*Text provided*:
++++

7. Another ontogenescence paper, this time in a marine ecology context. Our plan is to submit in May. Between now and then the main order of business is to get feedback from colleagues and use it to improve the text.

8. Same project as #s 4 and 6.

9. On post-reproductive lifespan, building on the papers and methods that came out of my dissertation. We have cool results proving an interesting point, but it still needs a fair bit of work.

They probably won't be submitted in exactly this order, as a lot of it depends on factors beyond my control, but this is more or less the order I'm prioritizing them in. Beyond that it is hard to predict. Some older things I still do really need to write up, some fruitful student projects on post-reproductive lifespan that are looking good, some vague ideas. 

One thing I've decide is that at least for the moment, no papers that are outside the main foci of my research program (evolution of pre-reproductive mortality and post-reproductive survival) are going to make the list. Numbers 1-3 & 5 above don't directly address either of these topics, and 4 is tangential. That is a bad habit, and one I'm going to break.

Wednesday, October 22, 2014

Asimov on Creativity

Isaac Asimov's essays have been favorites of mine since I was a teenager, and while I can't claim to have read them all (he was the most prolific writer in the history of the world, if one excludes 'writers' who have computers write for them) I have read a lot. So I was excited to hear that a previously unpublished essay of his, On Creativity. And like many of his essays, this is spot on.

To summarize his conclusions, intellectual creativity (creation of startlingly new scientific ideas in particular, but not only that) tends to occur when previously unconnected ideas are examined together by a person in a conducive situation. And, he argues, a key feature of that conducive environment is the freedom to be playful, to unabashedly look foolish, to pursue ideas that don't seem likely to go anywhere with people whose expertise has no obvious connection to one's own. He implies, and it is at least as true now as when he wrote it in 1959, that the structure and strictures of science-as-a-business (including in academia) tend to discourage this. Connecting previously unconnected ideas is less likely when everyone is a specialist in her own field, not only unaware of the big ideas in other areas of science, but obligated by the strictures of specialist journals, specialist department, etc. to not wander too far afield. In the world of reputation building and publish or perish,  things like playfulness, acceptance of foolishness, and exploration of uncertain goals is potentially fatal. Funding applications not only require that you know exactly where you will end up, but also that you already have a significant portion of the data needed to get there.

At previous jobs, and in previous stages of my life, I often felt (and was told) that my intellectual creativity was my greatest strength. As things now stand, I have surprisingly little space for creativity, and when I do come out with something really original, I get something along the lines of, "Huh. That's different. What about this other thing that we all know about?" So the question I must ask myself is, how (and where) can I find a place where my creativity is an asset, not only for me, but for science and the world?

++++

[Stored entries]
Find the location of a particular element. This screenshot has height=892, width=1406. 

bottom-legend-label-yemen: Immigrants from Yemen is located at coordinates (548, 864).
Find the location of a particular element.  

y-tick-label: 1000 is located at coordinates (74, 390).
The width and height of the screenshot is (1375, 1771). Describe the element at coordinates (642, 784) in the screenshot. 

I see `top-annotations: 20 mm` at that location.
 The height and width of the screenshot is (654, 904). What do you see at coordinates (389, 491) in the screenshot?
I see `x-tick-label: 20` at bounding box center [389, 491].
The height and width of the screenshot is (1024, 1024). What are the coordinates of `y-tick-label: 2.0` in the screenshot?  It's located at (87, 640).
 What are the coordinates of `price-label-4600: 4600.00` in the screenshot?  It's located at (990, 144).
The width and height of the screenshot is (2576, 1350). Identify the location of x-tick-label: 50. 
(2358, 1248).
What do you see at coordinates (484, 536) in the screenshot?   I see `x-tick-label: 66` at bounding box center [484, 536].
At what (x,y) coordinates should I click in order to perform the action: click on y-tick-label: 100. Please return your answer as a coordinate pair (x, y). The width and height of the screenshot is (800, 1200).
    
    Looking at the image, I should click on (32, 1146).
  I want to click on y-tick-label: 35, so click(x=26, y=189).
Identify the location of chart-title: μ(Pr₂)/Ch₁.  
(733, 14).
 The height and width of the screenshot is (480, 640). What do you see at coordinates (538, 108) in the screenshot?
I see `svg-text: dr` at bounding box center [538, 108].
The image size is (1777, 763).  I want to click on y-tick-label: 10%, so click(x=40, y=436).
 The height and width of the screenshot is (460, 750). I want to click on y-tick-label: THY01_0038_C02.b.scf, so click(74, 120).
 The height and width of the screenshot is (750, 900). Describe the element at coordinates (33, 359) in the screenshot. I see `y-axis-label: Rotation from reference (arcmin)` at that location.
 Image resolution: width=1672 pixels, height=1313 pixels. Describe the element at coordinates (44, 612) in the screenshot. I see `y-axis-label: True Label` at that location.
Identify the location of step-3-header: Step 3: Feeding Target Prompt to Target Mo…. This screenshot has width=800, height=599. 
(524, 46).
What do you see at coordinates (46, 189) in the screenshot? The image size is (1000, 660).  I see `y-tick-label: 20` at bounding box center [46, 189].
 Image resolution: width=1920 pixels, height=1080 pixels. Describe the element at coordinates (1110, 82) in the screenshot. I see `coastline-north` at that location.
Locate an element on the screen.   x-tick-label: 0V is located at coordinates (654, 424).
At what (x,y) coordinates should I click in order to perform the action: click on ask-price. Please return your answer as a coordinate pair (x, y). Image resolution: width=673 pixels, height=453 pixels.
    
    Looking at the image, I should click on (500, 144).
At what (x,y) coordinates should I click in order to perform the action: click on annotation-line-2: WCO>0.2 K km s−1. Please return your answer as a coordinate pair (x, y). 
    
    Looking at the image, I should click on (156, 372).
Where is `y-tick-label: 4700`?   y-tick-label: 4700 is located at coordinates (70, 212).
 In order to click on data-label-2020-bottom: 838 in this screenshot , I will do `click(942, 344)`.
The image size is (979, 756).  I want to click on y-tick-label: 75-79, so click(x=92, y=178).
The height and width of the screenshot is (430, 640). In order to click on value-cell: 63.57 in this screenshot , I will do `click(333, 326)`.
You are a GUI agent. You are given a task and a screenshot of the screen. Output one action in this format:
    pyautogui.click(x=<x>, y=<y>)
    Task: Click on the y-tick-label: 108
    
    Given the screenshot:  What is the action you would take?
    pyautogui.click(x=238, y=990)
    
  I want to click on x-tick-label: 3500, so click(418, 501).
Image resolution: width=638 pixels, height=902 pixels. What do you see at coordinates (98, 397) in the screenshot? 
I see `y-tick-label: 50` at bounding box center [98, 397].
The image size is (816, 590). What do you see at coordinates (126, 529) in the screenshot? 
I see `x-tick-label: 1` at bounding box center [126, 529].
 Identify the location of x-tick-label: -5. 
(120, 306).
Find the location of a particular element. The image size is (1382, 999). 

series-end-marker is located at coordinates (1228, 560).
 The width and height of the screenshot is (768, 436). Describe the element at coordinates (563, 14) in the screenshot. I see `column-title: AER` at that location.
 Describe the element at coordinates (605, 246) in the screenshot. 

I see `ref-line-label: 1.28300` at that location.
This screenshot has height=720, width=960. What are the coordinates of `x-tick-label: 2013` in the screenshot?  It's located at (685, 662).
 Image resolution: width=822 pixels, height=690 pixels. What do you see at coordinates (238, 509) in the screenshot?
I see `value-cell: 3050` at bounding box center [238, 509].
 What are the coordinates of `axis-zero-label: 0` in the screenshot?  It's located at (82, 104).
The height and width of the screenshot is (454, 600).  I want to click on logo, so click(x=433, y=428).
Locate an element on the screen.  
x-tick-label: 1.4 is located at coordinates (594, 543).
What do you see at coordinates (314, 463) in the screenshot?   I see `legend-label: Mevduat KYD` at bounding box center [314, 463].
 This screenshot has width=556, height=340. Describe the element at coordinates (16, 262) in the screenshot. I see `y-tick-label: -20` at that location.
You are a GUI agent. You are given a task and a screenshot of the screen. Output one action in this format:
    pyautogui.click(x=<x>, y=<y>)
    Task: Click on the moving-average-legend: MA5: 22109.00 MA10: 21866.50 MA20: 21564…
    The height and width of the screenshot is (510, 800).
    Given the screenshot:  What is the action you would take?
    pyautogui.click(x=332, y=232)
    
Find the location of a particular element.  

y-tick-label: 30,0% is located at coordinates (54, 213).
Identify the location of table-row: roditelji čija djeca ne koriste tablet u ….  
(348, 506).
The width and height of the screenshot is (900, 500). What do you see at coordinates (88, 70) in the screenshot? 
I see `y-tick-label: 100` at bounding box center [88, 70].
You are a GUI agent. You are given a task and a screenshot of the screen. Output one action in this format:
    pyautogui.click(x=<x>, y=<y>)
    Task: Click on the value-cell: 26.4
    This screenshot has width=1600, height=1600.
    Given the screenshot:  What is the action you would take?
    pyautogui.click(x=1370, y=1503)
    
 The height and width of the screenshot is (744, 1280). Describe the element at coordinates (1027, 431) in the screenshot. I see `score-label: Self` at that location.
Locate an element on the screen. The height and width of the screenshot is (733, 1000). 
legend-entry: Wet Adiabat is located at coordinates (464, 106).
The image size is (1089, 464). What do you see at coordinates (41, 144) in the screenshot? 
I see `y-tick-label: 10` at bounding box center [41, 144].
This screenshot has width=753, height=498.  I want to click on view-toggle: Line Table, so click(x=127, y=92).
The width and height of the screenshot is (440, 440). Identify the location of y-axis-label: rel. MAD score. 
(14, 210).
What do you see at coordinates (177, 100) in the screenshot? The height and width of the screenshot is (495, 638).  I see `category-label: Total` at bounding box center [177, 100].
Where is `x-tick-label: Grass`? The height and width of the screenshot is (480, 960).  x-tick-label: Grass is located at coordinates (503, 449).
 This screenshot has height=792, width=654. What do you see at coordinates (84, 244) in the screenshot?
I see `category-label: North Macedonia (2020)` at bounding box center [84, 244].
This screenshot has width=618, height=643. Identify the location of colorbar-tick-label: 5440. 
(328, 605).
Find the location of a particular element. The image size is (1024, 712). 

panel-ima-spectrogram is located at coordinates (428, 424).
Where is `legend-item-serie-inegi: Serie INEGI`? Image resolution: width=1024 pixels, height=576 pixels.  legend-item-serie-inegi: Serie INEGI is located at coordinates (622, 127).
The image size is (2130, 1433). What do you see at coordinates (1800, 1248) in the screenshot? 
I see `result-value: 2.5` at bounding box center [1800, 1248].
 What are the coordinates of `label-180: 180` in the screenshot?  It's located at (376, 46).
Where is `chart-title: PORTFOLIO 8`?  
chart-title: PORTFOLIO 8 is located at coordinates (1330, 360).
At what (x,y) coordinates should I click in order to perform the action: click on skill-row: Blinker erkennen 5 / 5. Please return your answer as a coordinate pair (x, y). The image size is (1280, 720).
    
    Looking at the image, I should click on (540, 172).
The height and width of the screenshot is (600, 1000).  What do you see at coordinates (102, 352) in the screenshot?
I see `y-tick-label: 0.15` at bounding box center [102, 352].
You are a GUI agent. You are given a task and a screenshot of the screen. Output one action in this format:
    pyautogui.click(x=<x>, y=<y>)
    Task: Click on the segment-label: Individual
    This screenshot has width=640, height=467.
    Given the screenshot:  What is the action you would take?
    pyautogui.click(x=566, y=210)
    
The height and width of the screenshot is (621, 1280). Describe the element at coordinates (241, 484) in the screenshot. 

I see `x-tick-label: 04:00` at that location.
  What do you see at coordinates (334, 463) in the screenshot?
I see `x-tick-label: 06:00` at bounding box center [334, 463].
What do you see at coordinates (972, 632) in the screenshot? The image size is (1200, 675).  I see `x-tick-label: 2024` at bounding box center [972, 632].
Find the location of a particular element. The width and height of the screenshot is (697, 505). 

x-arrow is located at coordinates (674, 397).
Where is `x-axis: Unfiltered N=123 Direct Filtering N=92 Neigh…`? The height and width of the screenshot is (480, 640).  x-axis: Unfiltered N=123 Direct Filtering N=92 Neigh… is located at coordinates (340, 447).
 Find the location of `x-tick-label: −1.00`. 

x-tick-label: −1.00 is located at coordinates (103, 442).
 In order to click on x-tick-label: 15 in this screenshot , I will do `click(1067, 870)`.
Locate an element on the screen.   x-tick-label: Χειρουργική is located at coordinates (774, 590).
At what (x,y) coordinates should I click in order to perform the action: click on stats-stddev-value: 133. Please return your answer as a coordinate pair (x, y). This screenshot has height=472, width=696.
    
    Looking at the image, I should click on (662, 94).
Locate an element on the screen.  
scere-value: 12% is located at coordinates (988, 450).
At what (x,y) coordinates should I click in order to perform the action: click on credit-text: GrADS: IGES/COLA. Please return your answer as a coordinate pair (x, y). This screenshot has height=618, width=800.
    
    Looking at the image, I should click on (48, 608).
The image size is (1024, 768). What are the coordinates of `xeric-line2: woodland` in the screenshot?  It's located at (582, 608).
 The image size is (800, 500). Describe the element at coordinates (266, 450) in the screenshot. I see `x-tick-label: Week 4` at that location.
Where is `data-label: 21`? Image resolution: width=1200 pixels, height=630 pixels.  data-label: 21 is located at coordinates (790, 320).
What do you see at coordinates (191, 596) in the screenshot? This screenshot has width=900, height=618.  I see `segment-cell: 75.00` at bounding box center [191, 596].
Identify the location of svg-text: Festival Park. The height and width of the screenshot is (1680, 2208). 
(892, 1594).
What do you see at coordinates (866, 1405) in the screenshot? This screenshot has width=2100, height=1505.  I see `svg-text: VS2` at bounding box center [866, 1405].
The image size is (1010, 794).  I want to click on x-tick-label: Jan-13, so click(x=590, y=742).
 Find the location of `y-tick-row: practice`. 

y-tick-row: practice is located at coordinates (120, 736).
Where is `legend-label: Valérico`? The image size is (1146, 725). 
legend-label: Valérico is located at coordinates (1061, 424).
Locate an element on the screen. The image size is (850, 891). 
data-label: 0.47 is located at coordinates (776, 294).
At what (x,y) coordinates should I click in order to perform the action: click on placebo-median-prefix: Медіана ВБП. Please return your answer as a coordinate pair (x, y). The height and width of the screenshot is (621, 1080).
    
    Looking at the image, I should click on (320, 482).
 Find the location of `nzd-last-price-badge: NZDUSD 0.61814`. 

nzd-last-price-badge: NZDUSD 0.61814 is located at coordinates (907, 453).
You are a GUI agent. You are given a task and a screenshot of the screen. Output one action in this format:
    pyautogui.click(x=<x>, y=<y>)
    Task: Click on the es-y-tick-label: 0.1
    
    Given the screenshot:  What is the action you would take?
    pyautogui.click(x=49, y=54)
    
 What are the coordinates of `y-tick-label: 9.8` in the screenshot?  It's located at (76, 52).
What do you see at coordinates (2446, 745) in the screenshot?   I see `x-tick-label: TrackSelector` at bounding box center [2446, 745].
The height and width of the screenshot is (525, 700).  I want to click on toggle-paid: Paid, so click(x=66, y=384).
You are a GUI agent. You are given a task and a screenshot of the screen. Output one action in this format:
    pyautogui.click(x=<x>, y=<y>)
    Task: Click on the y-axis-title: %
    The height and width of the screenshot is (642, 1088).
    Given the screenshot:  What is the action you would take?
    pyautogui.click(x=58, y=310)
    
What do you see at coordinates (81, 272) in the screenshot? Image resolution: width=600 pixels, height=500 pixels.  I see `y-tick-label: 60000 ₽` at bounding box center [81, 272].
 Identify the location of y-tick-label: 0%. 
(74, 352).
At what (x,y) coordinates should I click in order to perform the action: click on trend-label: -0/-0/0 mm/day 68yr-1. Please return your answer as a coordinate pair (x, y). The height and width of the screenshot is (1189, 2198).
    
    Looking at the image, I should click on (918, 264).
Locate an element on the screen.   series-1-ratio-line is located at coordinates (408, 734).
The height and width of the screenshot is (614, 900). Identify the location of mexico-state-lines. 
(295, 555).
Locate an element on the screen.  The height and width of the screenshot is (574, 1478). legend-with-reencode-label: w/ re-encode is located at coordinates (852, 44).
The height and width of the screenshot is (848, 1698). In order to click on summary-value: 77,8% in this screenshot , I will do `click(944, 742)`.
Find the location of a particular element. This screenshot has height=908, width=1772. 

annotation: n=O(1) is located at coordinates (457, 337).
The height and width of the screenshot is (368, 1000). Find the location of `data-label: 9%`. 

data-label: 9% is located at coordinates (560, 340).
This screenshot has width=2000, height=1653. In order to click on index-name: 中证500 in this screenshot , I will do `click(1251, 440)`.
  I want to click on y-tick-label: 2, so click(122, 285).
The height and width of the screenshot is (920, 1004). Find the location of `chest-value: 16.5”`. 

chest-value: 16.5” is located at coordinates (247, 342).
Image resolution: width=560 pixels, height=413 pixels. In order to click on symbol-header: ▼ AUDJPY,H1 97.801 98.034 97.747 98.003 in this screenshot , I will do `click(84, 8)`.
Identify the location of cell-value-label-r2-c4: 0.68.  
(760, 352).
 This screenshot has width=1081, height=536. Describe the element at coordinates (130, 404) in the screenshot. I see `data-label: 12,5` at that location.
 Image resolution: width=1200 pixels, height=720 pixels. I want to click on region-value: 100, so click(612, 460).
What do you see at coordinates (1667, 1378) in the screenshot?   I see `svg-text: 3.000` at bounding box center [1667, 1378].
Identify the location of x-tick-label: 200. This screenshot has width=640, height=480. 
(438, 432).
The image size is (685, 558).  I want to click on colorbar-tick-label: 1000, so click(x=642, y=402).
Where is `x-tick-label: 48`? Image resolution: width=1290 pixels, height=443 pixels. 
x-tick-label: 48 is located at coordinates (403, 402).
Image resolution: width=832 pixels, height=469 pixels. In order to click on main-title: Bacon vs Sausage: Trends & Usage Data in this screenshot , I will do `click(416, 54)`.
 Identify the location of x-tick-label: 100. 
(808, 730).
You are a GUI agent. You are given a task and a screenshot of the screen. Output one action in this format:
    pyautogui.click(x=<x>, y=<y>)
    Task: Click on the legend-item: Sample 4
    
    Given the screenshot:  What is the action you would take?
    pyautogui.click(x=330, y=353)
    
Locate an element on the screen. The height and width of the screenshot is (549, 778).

++++

*Required actions*:
A: Answer the following questions using the blog excerpt, marking each answer (i), (ii) or (iii) on its own line.
(i) When does the author plan to submit the ontogenescence paper set in a marine ecology context?
(ii) In what year did Asimov write the essay on creativity?
(iii) What two topics does the author name as the main foci of the research program?
B: Continue the blog excerpt on Asimov and creativity, beginning right after its final question.
The stored entries are separate from the blog excerpt and should be treated as unrelated material.

*Your written answers*:
A:
(i) In May.
(ii) 1959.
(iii) The evolution of pre-reproductive mortality and post-reproductive survival.

B:
Saturday, September 13, 2014

Student scientists study sea stars, produce plaudable publication

A good university science education should give students the opportunity to engage in scientific research. This is widely agreed upon, and most of the biology position announcements I consider state that the successful applicant's research should present opportunities for student participation. The general model is that the professor has the research program, and a question that needs answering, and a plan for answering it, and the student gets to see how research happens by carrying out, or at best refining, that plan. I'm all in favor of this, but I'd like to take it a step further.

My first publication, way back in 2003, was with one of my professors at Bennington College, based on work that she planned, and I, as an undergraduate, helped carry out. I made alterations to the experimental protocols, did a lot of lab work with minimal supervision, and chose to work on this project rather than others that were available, but I can take no credit for any of the ideas in the publication. In retrospect the one thing I would add to my own undergraduate education, if I was to be my own professor, was working through the entire process of generating a primary paper, from initial observations and idea generation to publication.

Implausible you say? Impracticable? If generating publishable science is so easy, why doesn't every professional scientist publish a paper a week? Well, I've just finished doing it with two of my students, and I'll tell you about it.

'Finished' is vague. We've submitted the paper, and I think it good, but we have to wait to hear if the reviewers agree. I'm not going to give you too much detail on what we found because you'll have to read the paper (or a future post) when it comes out.

It happened like this: At SDU, where I currently work, all natural science students in their second semester have to complete a group project. A group of students (four in my case) are assigned a faculty mentor who gives them a question to answer and guides them in answering it. In my case, the question was, "Can we use PIT-tags (like a vet puts in your cat) to mark starfish for a long-term demographic study?" We brought some starfish into the lab, talked about animal care and experimental design, showed them how to inject the tags and pretty much let them do their own thing.

They did great, but the tags just kept coming out. After a few weeks, all the tags were out. They answered my question with confidence: No, PIT-tags cannot be used to mark starfish long term. But the thing is, they didn't stop there. With no pay, no additional course credit, no requests for recommendation letters or such, two of the four students just decided to keep going. We met occasionally and I offered encouragement and comments, but little more.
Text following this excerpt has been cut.